CHAPTER XXXIII
“Num-bah Nine-ninety-two—Captain Maltravers, please. Nine-ninety-two. Num-bah Nine-ninety-two!”
Thrice the voice of the page—moving and droning out his words in that perfunctory manner peculiar unto the breed of hotel pages the world over—sounded its dreary monotone through the hum of conversation in the rather crowded tearoom without producing the slightest effect; then, of a sudden, the gentleman seated in the far corner reading the daily paper—a tall, fair-haired, fair-moustached gentleman with “The Army” written all over him in capital letters—twitched up his head, listened until the call was given for the fourth time, and, thereupon, snapped his fingers sharply, elevated a beckoning digit, and called out crisply: “Here, my boy—over here—this way!”

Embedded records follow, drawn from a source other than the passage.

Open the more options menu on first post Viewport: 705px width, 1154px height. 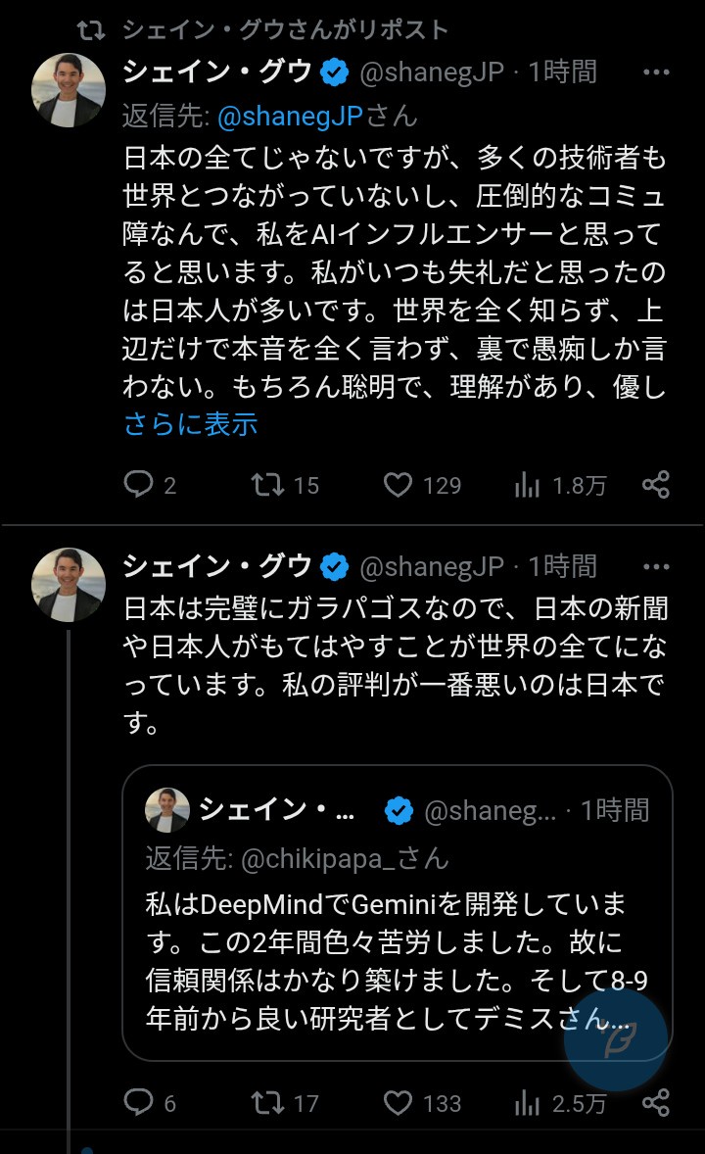tap(654, 72)
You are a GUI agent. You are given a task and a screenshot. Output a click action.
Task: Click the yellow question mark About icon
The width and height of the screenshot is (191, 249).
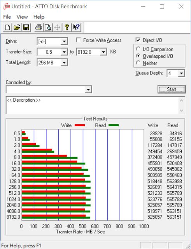coord(67,28)
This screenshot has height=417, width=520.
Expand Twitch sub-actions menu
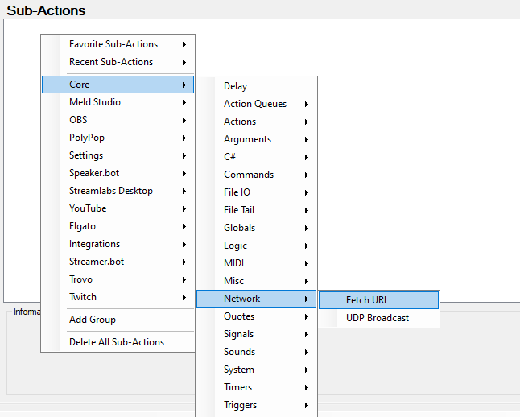[x=83, y=297]
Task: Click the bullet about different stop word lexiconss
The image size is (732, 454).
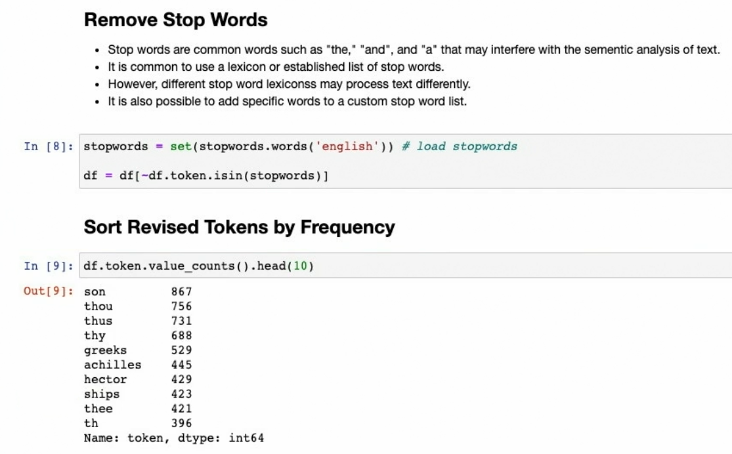Action: coord(289,84)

The boy went to him immediately, extended a small, circular metal salver, and then, lifting the thumb which held in position the hand-written card thereon, allowed the slip of pasteboard to be removed.
“Gentleman, sir—waiting in the office,” he volunteered.

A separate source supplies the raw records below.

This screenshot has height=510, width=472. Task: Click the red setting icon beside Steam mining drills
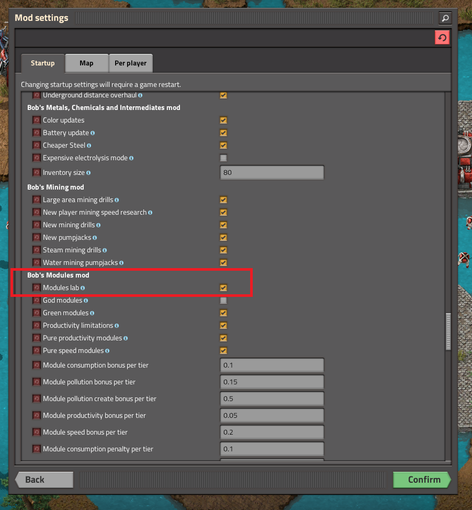point(36,250)
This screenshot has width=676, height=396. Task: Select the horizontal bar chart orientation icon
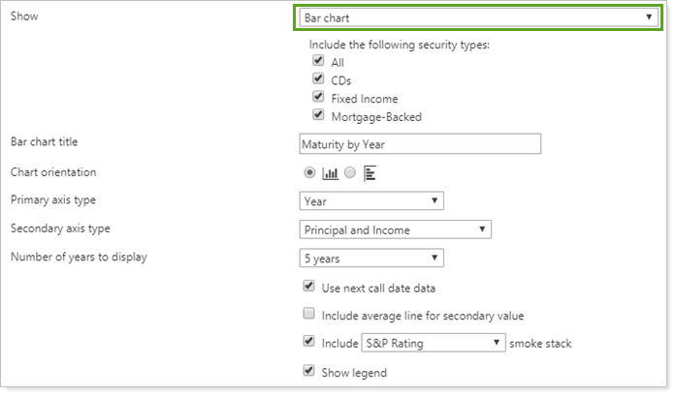point(369,173)
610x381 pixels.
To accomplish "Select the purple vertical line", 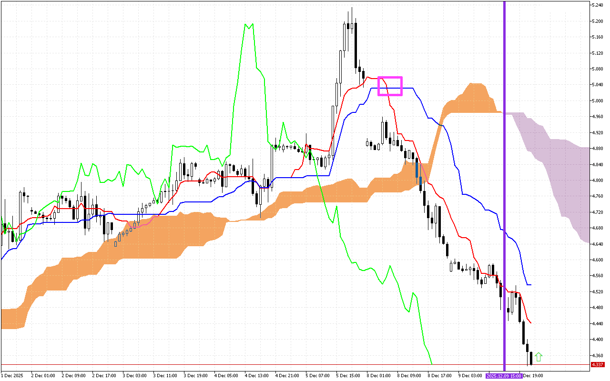I will (x=504, y=191).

“Captain Maltravers” glanced at the card, frowned, rose with it still held between his fingers, and within the space of a minute’s time walked into the hotel’s public office and the presence of a short, stout, full-bearded “dumpling” of a man with the florid complexion and the country-cut clothes of a gentleman farmer, who half sat and half leaned upon the arm of a leather-covered settle nervously tapping with the ferule of a thick walking-cane, a boot whose exceedingly high sole and general construction mutely stood sponsor for a withered and shortened leg.
“My dear Yard; I am delighted to see you!” exclaimed the “captain” as he bore down on the little round man and shook hands with him heartily. “Grimshaw told me that you would be coming up to London shortly, but I didn’t allow myself to hope that it would be so soon as this. Gad! it’s a dog’s age since I’ve seen you. Come along up to my own room and let us have a good old-fashioned chat. Key of Nine-ninety-two, please, clerk. Thanks very much. Come along, Yard—this way, old chap!”
With that he linked his arm in his caller’s, bore him clumping and wobbling to the nearby lift, and thence, in due course, to the door of number Nine-ninety-two and the seclusion which lay behind it. He was still chattering away gayly as the lift dropped down out of sight and left them, upon which he shut the door, locked it upon the inside, and stopping long enough to catch up a towel and hang it over the keyhole, turned on his heel and groaned.
“What! am I not to have even a two days’ respite, you indefatigable machine?” he said, as he walked across the room and threw himself into a chair with a sigh of annoyance. “Think! it was only this morning that I ventured upon the first casual bow of a fellow guest with the dear ‘Baron’; only at luncheon we exchanged the first civil word. But the ice was broken and I should have had him ‘roped in’ by teatime—I am sure of it. And now you come and nip my hopes in the bud like this. And in a disguise that a fellow as sharp as he would see through in a wink if he met you.”